Excerpt to read.
===

This is the video for Goodbye Johnny, featuring a load of Bobby G lookalikes lipsynching and a glamorous pair of transvestites. All filmed on an Iphone.

Tuesday, 17 December 2013

Jingle Jangle Morning



Mary Lou Lord made C86 style indie. But in the mid 90s. In Canada. After starting out busking. Depending on her mood and when it suited her Courtney Love would either claim or deny that Mary Lou had an affair with Kurt Cobain. Mary Lou retired for several years due to problems with her voice but is back recording and playing again now. This song- two chord indie thrum, tons of reverb on the vox- is apparently about Kurt. Whether it is or it isn't, it is a cracking little song.

Jingle Jangle Morning

Monday, 16 December 2013

Christmas Ghosts

'Let's raise a drink to the ghosts of friends we lost last year'. Amen to that.

===

Provided material.

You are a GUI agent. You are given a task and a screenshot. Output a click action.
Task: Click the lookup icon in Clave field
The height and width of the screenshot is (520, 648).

===

Required actions.
1. Which people does the music blog excerpt mention by name, not counting anyone named only in a song title?
2. Set down word for word everything in the music blog excerpt from "This is the" down to "on an Iphone.".
3. What comes next in the music blog excerpt? Write the next part, starting right after its final sentence.

Exercise answers.
1.
Bobby G
Mary Lou Lord
Courtney Love
Kurt Cobain

2.
This is the video for Goodbye Johnny, featuring a load of Bobby G lookalikes lipsynching and a glamorous pair of transvestites. All filmed on an Iphone.

3.
There's a campaign on to get this single to number 1- John Robb's Goldblade and Poly Styrene (who died of cancer a few years ago) with a rollicking punk rock song City Of Christmas Ghosts, celebratory yet shot through with sadness. You can get more info here with links to downloads and you can buy the 7" vinyl at Damaged Goods. The single's for charity, in aid of St Michael's hospice, and there are many worse ways you could spend a couple of quid this week.






Sunday, 15 December 2013

Check The Guy's Track Record



Anthony H Wilson presenting The Fall live in '88, on The Other Side Of Midnight. A fairly youthful Mark E and the classic Fall line up then play Big New Prinz, my favourite Fall song. Mancabilly. The wobbly nature of the VHS does not detract from the performance- if anything it adds to it. Brix Smith, in frilly green shirt, has gone on to mix in very different circles, as you'll know if you watch daytime fashion makeover TV.

This version, with Michael Clark's dancers is also making the grade. Mancabillyballet.



We are off to see Primal Scream tonight, a friend's birthday night out. Who, on a three date tour, decided that the best date for Manchester would be a Sunday night? Eh? Support is provided by someone called Andrew Weatherall, playing records apparently. Supposed to be quite good. Chances are primal Scream won't play this piece of C86ery..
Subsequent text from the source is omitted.